Volume 18 of Research on Economic Inequality contains selected papers from the Society for the Study of Economic Inequality's Third Annual Meeting (July, 2009) in Buenos Aires, Argentina. The volume collects eleven papers, five of which focus on inequality and poverty in Latin America. The Latin American papers address basic needs and poverty, multidimensional poverty, educational mobility, poverty dynamics, and the role of cash transfer programs in addressing inequality. The second half of Volume 18 collects other papers by ECINEQ members. The topics covered include taxation and inequality, evaluating poverty orderings, testing for mobility dominance, measuring relative deprivation, estimation of the costs of maintaining a child, and evaluating nutritional inequality.

Latin America has a longstanding tradition in multidimensional poverty measurement through the unsatisfied basic needs (UBN) approach. However, the method has been criticized on several grounds, including the selection of indicators, the implicit weighting scheme and the aggregation methodology, among others. The estimates by the UBN approach have traditionally been complemented (or replaced) with income poverty estimates. Under the premise that poverty is inherently multidimensional, in this chapter we propose three methodological refinements to the UBN approach. Using the proposed methodology we provide a set of comparable poverty estimates for six Latin American countries between 1992 and 2006.

The multidimensional nature of well-being is now widely recognized. However, multidimensional poverty measurement is still an expanding field of research and a consensus about the “best” composite indicator has not yet emerged. In this chapter, we provide an empirical analysis using three existing methodologies: Bourguignon and Chakravarty (2003), Alkire and Foster (2007), and Lemmi (2005); Chiappero Martinetti (2000). We present an empirical study of the convergence and divergence of poverty profiles for children in Uruguay considering the following dimensions: nutritional status, child educational achievement, housing condition, and household income.

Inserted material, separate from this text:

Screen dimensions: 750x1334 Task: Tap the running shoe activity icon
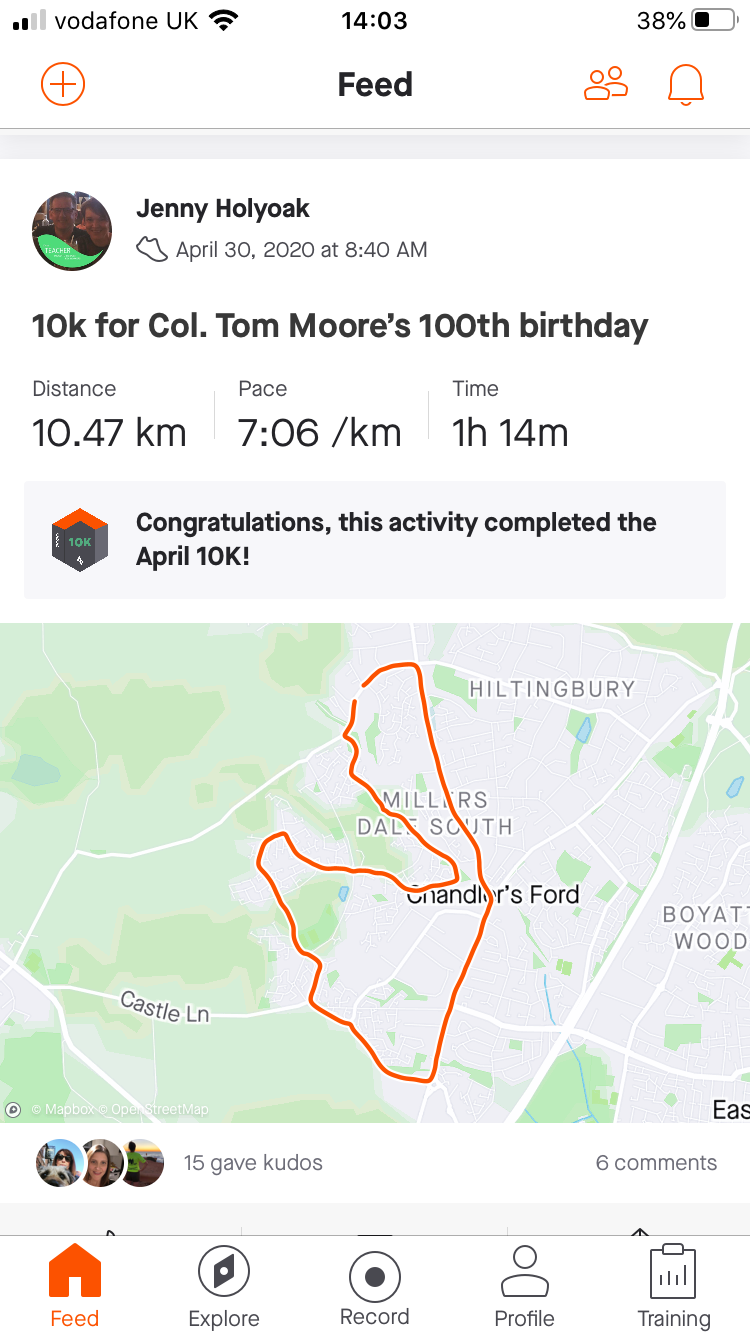pyautogui.click(x=152, y=250)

Our data gather information of 1,185 children attending public schools in Montevideo and the surrounding metropolitan area, and were specially gathered to carry out a multidimensional analysis of poverty.

Our results indicate that the three families of indexes yield very different cardinalizations of poverty. At the same time, the correlation coefficients among the three groups of measures for the generalized headcount ratio also highlight important differences in the children labeled as “more deprived.” For the generalized severity and intensity indexes the correlation coefficients increase significantly suggesting a high level of concordance among the three measures, particularly among the Bourguignon and Chakravarty methodology and the Alkire and Foster one.

This chapter estimates the degree of intergenerational educational mobility in Argentina, focusing on the mobility differences between teenagers and young adults. Based on a new database, the Survey of Employment and Education of Youth (CEDLAS-INDEC) nonbiased mobility estimators for children older than teenagers is obtained. Our robust estimations reveal a lower degree of intergenerational mobility for young adults than for teenagers. Furthermore, young adult immobility is not uniform across parents’ education level. Finally, gender differences also affect mobility.

Poverty and informal employment are often regarded as correlated phenomena. Many empirical studies have shown that informal employment has a causal impact on household poverty, mainly through low wages. Yet other studies focus on the reverse causality from poverty to informality, arising from a range of constraints that poverty poses to jobholders. Only recently have empirical researchers tried to study the simultaneous two-way relationship between poverty and informality. However, existing studies have relied upon cross-sectional data and static econometric models.

This chapter takes the next step and studies the dynamics of poverty and informality using longitudinal data. Our empirical analysis is based on a bivariate dynamic random-effect probit model and recent panel data from Argentina. The method used provides a means of assessing the persistence over time of poverty and informal employment at the individual level, while controlling for both observed and unobserved determinants of the two processes. The results show that both poverty and informal employment are highly persistent processes. Moreover, positive spillover effects are found from past poverty on current informal employment and from past informality to current poverty status, corroborating the view that the two processes are also shaped by interrelated dynamics in segmented labor markets.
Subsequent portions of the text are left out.